Hoping for faster milking
The current milking parlour is a 12-unit DeLaval from 2002, and Jørn Friis hopes the new swing-18 parlour can make milking the farm’s 450 dairy cows faster:
‘Now, we milk twice a day, and we spend a total of 11-12 hours a day milking. I hope we can save 2-3 hours a day, but we’ll have to see. It also depends how quickly we can get the cows through the system and back out’, says Jørn Friis.
Jørn Friis employs five workers on the farm, which also has 190 hectares of land. He runs the farm together with his wife, and he is the fourteenth generation at Aarslev farm.
‘I don’t want an unhappy workplace where my workers spend as much time milking as they do now. I hope they can have a better working day than they do now, and maybe have a weekly day off. After all, I want to hold onto my workers’, says Jørn Friis.
Out with the robots
Jørn Friis used to have milking robots, and the plan was for him to have seven robots, but that was abandoned back in 2011:
‘The robots didn’t suit me at all. There were too many problems and little things that irritated me’, says Jørn Friis, who thinks that robot parlours are better suited to smaller operations with 100-150 dairy cows.

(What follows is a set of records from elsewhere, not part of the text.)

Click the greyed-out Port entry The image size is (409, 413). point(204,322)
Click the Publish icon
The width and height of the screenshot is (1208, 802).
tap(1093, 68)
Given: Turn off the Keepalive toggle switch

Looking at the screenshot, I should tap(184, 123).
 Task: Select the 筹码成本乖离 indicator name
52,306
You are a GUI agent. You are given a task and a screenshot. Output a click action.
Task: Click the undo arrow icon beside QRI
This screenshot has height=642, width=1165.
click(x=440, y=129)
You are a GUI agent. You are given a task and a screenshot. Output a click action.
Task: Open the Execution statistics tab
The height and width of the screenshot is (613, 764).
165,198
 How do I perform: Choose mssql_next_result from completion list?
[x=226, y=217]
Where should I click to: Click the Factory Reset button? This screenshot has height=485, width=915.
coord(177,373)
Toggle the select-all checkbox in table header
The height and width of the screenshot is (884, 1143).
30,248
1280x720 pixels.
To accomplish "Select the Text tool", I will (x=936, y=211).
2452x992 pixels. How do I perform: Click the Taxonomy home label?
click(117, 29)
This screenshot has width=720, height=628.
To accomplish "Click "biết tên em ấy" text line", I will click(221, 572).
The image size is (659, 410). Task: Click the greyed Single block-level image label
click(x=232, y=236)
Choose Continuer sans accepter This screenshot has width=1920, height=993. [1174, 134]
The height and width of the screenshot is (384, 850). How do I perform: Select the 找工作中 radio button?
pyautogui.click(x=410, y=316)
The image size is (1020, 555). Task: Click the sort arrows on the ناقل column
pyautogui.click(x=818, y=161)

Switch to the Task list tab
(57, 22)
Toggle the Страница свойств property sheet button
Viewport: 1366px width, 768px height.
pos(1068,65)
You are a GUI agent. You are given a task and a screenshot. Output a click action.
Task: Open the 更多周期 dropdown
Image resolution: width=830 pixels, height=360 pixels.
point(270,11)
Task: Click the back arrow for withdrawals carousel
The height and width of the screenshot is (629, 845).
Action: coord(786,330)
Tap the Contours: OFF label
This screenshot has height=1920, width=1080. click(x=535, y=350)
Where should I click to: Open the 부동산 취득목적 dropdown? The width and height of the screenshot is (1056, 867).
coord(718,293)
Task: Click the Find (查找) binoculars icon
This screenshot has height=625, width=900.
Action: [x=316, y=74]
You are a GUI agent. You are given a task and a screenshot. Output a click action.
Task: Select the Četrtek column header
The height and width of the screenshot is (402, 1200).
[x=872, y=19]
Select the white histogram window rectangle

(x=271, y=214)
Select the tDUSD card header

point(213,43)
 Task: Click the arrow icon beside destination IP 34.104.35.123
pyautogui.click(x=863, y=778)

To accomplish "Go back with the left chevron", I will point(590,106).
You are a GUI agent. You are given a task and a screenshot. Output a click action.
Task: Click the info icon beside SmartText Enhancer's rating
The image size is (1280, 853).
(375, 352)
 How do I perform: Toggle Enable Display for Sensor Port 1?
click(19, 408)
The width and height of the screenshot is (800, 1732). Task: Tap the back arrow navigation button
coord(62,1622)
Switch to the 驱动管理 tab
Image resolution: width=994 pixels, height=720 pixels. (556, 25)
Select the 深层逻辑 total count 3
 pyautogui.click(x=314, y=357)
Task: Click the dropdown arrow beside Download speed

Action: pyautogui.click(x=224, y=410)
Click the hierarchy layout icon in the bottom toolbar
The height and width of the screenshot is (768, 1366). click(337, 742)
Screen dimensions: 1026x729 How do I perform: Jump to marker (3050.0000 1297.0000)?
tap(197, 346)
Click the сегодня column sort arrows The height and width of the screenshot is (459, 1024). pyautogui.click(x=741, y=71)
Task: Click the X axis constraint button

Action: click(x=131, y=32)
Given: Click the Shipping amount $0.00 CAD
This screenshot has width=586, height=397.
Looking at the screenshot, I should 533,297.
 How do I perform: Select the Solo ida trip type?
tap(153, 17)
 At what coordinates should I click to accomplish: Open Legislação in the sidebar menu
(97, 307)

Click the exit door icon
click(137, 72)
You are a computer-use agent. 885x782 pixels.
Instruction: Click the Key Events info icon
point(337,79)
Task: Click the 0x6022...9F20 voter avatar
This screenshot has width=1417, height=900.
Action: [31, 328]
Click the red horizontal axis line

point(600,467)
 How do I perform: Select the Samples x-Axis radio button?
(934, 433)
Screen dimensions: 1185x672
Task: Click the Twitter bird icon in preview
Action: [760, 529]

‘Fortunately, I stopped in time and sold the robots on. Milcotec helped me with that, too. A farmer from Bavaria in Germany came and collected them.
Milcotec has also sold the old, current milking parlour for Jørn Friis. Jørn Friis previously hired a Mobistar, which is a mobile milking parlour, and he was taken with the low costs of the system, the good service and the fact that ‘the system also milks really well’.
He has now made an agreement with Milcotec to lease the Dairymaster milking parlour. ‘It’s a good arrangement that makes it possible for me to get the new milking parlour. I wouldn’t have been able to do that if I’d had to purchase it’.